People with liver cirrhosis may benefit from daily therapy with a blood thinner to prevent portal vein thrombosis (PVT), a potentially serious and life-threatening complication, according to an important study presented by Italian researchers at the 62nd annual meeting of the American Association for the Study of Liver Diseases (AASLD) in San Francisco. Using the injectable agent enoxaparin—sold as Lovenox in the United States—for 12 months not only reduced the risk of PVT by nearly 80 percent, but also reduced the risk of decompensated liver disease.
The portal vein is a very large vessel in the abdomen responsible for carrying blood from the gastrointestinal tract and spleen to the liver. People with serious liver disease, such as hepatitis B- or hepatitis C-associated cirrhosis, are prone to developing PVTs—blood clots in their portal veins. When the vein is blocked, it can cause a buildup of pressure, or portal hypertension, which can lead to life-threatening disease.
According to Erica Villa, MD, of the University of Modena and Reggio Emilia in Modena, Italy, and her colleagues, PVT is a frequent complication of advanced cirrhosis, occurring in about 8 percent to 25 percent of patients. Though blood thinners to prevent PVT have shown to be beneficial in retrospective analyses—studies that look back on patients’ experiences with the drugs—data from prospective evaluations, notably clinical trials designed to specifically look at the safety and efficacy of anticoagulant therapy, have been scarce.
Enoxaparin, approved by the U.S. Food and Drug Administration for the prevention of deep vein thrombosis (DVT)—blood clots in the leg that can lead to pulmonary artery blockage—was therefore put to the test by Villa’s team in a study of 70 people with advanced liver cirrhosis. Patients were randomly allotted to receive either 4,000 international units (IU) enoxaparin or placebo for 12 months and were then followed, off treatment, for another 12 months.
The study’s primary goal was to see if enoxaparin reduced the incidence of PVT. Villa’s group also wanted to find out if treatment slowed or prevented decompensation—a sign of liver failure—and improved survival. As for safety measurements, the researchers also set out to determine if enoxaparin treatment was associated with excessive bleeding, a serious risk of anticoagulant therapy.

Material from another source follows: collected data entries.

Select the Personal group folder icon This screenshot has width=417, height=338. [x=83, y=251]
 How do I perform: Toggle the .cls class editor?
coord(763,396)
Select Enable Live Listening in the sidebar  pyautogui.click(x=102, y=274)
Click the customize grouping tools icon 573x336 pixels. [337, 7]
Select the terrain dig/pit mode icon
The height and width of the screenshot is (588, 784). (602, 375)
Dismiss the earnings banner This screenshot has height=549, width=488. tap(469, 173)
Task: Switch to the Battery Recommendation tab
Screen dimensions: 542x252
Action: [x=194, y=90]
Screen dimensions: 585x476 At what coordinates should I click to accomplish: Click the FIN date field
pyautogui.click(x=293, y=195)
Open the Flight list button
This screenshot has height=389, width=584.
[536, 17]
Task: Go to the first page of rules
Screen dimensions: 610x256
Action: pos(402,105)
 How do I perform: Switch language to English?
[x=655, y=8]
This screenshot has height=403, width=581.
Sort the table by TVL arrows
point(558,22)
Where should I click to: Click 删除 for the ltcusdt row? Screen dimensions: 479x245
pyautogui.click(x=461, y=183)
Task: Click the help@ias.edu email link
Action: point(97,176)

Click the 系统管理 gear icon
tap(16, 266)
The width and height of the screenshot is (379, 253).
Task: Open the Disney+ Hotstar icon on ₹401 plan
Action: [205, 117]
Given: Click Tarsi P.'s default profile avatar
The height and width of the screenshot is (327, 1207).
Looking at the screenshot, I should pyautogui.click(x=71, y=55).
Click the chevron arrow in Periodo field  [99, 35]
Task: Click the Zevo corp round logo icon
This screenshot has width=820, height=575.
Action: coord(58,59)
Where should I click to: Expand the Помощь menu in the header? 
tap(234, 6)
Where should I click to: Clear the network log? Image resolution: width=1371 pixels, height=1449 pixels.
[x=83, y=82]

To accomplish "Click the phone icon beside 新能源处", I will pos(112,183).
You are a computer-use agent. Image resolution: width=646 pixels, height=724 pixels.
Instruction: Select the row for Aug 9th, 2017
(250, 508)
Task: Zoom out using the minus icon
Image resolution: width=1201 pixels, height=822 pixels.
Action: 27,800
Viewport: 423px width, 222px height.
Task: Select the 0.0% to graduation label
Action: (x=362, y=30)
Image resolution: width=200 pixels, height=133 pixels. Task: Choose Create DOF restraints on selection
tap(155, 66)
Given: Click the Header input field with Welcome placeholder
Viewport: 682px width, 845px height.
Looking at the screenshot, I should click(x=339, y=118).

According to Villa’s report, six of the 36 patients (16.7 percent) who received placebo, compared with no patients who received enoxaparin, developed either a complete or partial portal vein blockage while on treatment during the first 12 months of the study. This difference between the two groups was statistically significant, meaning it was too great to have occurred by chance.
During the 12-month follow-up period, six additional blood clots occurred: three among those in the placebo group and three among those who originally received enoxaparin. These blood clots typically occurred within two to six months after enoxaparin was discontinued.
Liver decompensation was significantly more likely to occur among those who received placebo in the study. Nineteen (52.7 percent) in the placebo group, compared with four (11.7 percent) in the enoxaparin group, had signs of liver failure during treatment. Even after treatment was stopped, rates of decompensation remained higher among those who received placebo, compared with those who received enoxaparin.
Villa noted that survival was also better among those who received enoxaparin compared with those who received placebo.
In addition, Villa said, enoxaparin treatment was well tolerated. There were no reports of excessive bleeding among any patients in the study.
“In this prospective randomized controlled study in advanced stage cirrhotics,” Villa’s group concluded, “enoxaparin was shown to be safe and effective in preventing PVT but, most importantly, was associated with greatly reduced occurrence of decompensation both during the active period of treatment and in the follow-up period.”